Well, maybe the Boston Celtics aren't the best playoff matchup for the Bulls.

Having seen the defending champion Milwaukee Bucks and 2020 Miami Heat finalists lately, and Joel Embiid looking like this season's league MVP, and the Bulls before Wednesday having split the season series with the Celtics, and the Celtics not so tall and with no true MVP candidate, well, that seemed like a reasonable possibility. Until maybe 10 minutes into the game when the Bulls trailed by 17 points on the way to a never much competitive 117-94 loss.

The Bulls' fourteenth defeat in 21 games since the All-Star break came on the day the team announced Lonzo Ball would be out for the rest of the season and postseason with knee issues after surgery. Alex Caruso with back problems sat out the game, though Zach LaVine returned after missing Monday's loss to the Bucks. But LaVine had just seven points and sat out the last 14 minutes as Bulls coach Billy Donovan pulled the plug with about nine minutes remaining trailing by 23.

Going down the drain?

"Tried to get it going early; didn't happen," agreed LaVine. "It's hard to play when we're disconnected like this and the result shows. Offensively and defensively, we're disconnected right now; we have to find our rhythm these next two games (Friday home against Charlotte and in Minnesota Sunday for the regular season finale).

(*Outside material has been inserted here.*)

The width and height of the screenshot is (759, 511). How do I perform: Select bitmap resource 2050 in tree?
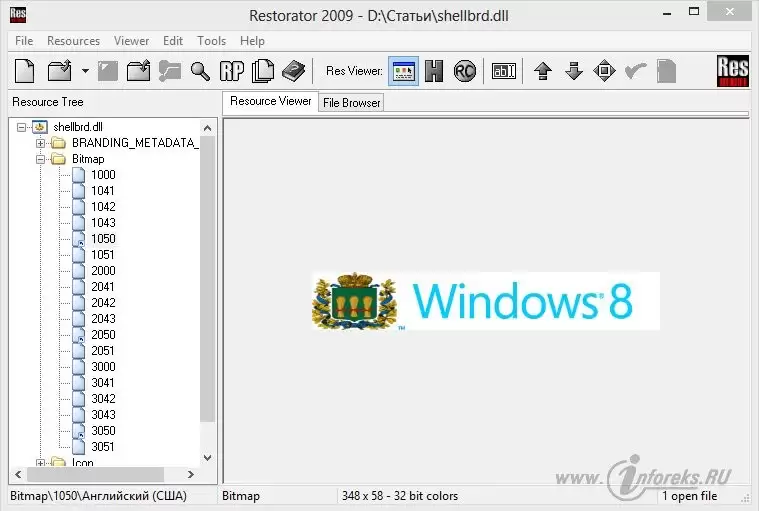[103, 335]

"It's obviously not fun," said LaVine. "We have to find some fight these next couple of games before it's real time; it's definitely going to come to light if we don't. There's a lot of things we could have been doing better. They got a lot of easy looks and they made us take a lot of tough shots. We tried to switch up schemes. We did a good job prepping for it. Obviously, our intensity and the way we came out wasn't the right way and it just snowballed.

"We're trying to figure out how to get back in rhythm because we're not looking like the same team we were earlier," LaVine noticed. "That's upsetting. We obviously have shown it, that fight, that hunger. But we look like a totally different team right now, so we've got to hurry up and get back to what we were doing and not hope and wish. I'm optimistic we can because if I'm not what are we doing this for?"

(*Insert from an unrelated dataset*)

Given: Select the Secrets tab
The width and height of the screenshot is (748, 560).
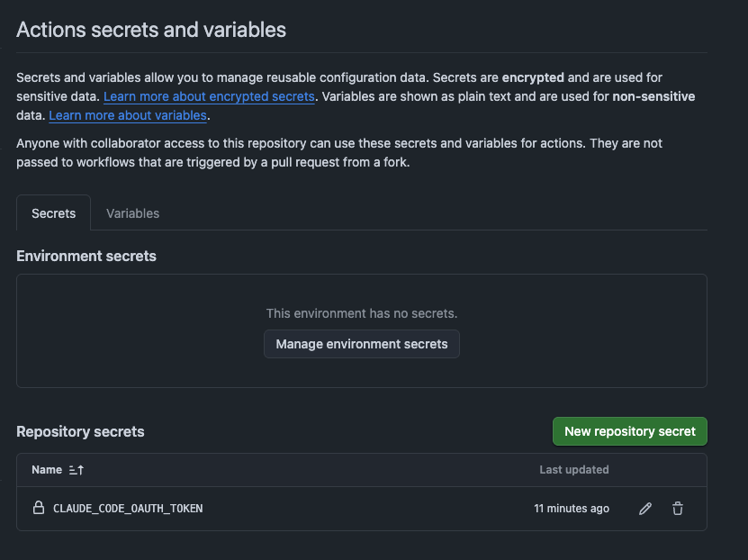Looking at the screenshot, I should tap(53, 213).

Repeat, everyone will be 0-0 when the playoffs begin, everyone will be...

DeMar DeRozan led the Bulls in scoring with just 16 points in the loss to Boston on Wednesday night.

DeMar DeRozan led the Bulls with 16 points, but shot just six for 16 against Boston's top ranked defense. Nikola Vucevic had 13 points and seven rebounds and Coby White and Tristan Thompson each had 10 points. Donovan changed things up a bit early in the third quarter in an attempt to counter the Celtics' size on the wings, playing Thompson with Vucevic and more of Derrick Jones. But that further depleted the offense and the Bulls' 16 third quarter points left them trailing 91-67 after three.

"A lot of times it wasn't even in pick and roll," said Donovan identifying some of the defensive issues. "We had a hard time one-on-one containing them off the dribble. We needed to bring Tristan in there for some physicality and length and size to see what Tristan was like out there. We needed more size on the perimeter. At times it was OK, at times it wasn't great."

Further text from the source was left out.